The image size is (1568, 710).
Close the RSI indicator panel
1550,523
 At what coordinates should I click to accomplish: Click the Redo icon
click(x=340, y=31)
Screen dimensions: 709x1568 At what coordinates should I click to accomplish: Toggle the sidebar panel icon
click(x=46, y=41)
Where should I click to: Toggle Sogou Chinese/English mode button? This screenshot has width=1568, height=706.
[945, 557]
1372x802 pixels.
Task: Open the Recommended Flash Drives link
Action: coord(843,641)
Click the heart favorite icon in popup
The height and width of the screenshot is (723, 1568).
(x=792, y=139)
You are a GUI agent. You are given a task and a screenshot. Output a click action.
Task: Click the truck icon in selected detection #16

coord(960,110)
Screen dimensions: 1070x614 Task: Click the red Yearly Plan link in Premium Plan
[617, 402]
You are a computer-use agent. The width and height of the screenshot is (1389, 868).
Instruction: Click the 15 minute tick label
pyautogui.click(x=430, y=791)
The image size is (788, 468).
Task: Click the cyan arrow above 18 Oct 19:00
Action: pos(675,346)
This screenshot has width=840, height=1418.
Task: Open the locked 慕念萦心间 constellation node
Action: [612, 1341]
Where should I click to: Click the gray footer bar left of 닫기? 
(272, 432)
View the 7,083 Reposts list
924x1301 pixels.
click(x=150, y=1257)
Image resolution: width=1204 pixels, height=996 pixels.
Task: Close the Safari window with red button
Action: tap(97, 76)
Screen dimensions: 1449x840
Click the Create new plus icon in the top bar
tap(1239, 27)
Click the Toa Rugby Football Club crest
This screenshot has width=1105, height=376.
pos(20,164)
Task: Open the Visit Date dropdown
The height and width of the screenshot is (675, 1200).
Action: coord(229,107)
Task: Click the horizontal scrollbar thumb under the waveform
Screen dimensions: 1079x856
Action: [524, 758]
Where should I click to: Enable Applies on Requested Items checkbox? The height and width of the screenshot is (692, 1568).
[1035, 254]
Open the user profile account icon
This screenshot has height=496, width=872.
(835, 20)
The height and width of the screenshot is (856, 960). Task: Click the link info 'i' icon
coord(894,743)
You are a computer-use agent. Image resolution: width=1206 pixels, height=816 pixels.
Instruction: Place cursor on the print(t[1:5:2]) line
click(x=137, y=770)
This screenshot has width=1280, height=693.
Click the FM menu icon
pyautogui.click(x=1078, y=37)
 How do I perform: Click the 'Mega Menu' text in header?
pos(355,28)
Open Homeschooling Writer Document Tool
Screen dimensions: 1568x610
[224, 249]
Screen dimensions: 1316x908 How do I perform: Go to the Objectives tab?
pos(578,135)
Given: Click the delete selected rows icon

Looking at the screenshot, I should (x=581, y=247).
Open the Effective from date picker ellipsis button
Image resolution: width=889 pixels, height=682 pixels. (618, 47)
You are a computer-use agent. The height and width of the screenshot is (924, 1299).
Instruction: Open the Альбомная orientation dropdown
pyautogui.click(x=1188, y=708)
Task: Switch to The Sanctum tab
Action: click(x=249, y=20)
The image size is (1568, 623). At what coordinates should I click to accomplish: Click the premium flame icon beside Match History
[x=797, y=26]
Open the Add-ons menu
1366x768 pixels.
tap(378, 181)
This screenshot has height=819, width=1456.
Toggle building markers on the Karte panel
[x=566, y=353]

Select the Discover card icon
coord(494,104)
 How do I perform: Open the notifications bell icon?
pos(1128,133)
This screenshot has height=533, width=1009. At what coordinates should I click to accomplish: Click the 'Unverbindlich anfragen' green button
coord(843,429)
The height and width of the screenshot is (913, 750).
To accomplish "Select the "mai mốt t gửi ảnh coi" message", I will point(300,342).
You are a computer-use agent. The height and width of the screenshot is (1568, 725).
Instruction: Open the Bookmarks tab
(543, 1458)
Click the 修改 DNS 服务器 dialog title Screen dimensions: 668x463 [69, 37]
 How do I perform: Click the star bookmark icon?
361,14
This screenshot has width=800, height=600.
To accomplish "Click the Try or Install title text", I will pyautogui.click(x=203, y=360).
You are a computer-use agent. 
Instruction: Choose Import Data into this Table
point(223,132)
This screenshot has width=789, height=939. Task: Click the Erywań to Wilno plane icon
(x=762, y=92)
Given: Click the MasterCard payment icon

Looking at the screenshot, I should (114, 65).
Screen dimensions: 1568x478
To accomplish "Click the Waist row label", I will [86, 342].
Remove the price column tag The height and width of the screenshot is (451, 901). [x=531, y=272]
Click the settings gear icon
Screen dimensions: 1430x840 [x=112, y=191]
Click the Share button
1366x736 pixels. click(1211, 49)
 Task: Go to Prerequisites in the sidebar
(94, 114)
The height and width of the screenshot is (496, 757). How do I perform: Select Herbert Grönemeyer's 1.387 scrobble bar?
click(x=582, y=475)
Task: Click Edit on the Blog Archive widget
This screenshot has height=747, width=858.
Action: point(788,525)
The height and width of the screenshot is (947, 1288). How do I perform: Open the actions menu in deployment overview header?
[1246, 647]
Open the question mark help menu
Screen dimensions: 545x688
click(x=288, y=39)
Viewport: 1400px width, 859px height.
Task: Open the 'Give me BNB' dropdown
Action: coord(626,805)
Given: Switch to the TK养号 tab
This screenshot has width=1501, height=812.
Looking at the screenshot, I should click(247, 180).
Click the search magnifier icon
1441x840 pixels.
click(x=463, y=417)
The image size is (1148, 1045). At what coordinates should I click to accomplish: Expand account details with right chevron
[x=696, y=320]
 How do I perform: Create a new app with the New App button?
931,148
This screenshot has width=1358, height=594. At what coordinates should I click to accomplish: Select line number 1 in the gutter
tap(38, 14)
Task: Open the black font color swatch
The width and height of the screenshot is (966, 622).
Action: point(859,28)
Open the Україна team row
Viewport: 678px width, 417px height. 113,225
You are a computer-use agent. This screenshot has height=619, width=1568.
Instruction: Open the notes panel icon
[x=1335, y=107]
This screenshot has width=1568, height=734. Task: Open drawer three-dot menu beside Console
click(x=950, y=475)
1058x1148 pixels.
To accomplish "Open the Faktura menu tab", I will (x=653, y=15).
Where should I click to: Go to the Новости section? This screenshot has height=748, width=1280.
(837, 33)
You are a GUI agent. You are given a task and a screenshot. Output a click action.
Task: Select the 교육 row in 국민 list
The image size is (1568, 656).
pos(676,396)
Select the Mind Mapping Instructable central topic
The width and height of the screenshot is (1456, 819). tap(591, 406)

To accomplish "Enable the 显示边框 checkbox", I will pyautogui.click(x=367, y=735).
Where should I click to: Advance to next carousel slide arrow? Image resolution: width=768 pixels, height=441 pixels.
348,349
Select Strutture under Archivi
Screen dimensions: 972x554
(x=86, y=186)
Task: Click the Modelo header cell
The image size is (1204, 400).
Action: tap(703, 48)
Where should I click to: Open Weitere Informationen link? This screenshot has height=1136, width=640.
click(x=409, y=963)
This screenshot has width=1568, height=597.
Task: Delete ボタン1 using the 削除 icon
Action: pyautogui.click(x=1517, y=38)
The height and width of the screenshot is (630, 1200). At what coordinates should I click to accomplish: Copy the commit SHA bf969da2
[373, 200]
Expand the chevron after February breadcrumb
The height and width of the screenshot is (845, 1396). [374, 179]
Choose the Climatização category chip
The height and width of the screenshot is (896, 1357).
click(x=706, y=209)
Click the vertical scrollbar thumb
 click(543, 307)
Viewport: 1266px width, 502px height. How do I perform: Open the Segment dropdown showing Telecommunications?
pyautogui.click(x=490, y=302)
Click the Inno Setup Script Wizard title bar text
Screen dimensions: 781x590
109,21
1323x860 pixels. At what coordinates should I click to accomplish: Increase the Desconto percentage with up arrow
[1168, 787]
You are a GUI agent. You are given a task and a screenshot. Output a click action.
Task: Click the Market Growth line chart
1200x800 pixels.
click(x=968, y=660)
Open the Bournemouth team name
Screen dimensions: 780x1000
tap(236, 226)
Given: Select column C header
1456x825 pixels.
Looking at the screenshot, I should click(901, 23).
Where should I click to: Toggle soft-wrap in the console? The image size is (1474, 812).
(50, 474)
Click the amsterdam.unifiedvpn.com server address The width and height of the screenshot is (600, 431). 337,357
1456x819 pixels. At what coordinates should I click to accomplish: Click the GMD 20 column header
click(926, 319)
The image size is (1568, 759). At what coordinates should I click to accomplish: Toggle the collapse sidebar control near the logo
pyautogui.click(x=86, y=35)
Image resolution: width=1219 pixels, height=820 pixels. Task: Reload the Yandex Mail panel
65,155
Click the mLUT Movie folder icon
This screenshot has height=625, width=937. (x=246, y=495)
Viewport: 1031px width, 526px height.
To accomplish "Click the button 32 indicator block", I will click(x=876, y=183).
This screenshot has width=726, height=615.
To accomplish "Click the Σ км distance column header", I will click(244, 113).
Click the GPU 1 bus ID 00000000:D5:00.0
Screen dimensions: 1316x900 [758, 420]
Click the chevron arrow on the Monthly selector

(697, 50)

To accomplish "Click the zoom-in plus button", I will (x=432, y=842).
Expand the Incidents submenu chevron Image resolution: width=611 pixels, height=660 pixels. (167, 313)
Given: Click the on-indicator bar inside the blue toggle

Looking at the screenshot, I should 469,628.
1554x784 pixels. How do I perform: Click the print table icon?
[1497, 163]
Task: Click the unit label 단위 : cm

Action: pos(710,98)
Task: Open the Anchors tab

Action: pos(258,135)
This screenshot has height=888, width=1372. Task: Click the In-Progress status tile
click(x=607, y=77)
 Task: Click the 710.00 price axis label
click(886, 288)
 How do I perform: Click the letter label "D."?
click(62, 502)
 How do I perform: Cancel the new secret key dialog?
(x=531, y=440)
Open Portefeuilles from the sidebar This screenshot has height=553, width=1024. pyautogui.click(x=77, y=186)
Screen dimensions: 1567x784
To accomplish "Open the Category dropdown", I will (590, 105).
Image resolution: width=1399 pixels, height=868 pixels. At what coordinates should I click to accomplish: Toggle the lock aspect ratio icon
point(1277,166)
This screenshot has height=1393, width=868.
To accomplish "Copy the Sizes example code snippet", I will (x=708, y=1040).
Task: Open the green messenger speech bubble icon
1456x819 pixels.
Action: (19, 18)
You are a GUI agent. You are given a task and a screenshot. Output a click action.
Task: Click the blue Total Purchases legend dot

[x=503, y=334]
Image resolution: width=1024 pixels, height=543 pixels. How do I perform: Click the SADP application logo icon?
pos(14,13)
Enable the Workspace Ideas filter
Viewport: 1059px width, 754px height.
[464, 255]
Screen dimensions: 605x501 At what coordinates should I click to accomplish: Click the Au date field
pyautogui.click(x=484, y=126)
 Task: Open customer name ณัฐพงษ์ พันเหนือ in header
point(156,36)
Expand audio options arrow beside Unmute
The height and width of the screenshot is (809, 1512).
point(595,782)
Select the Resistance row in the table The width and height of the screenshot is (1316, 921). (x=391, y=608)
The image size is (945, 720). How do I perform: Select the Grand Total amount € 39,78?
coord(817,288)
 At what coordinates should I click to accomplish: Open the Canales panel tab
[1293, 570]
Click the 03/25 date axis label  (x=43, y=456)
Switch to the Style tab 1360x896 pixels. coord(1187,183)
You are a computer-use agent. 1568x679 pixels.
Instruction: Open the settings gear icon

-=-=-

Problem statement> Reproduce the items verbatim, starting at the line containing "This screenshot has width=800, height=600." and ending at the line containing "will [86, 342].", with both of those lines included.

Response>
This screenshot has width=800, height=600.
To accomplish "Click the Try or Install title text", I will pyautogui.click(x=203, y=360).
You are a computer-use agent. 
Instruction: Choose Import Data into this Table
point(223,132)
This screenshot has width=789, height=939. Task: Click the Erywań to Wilno plane icon
(x=762, y=92)
Given: Click the MasterCard payment icon

Looking at the screenshot, I should (114, 65).
Screen dimensions: 1568x478
To accomplish "Click the Waist row label", I will [86, 342].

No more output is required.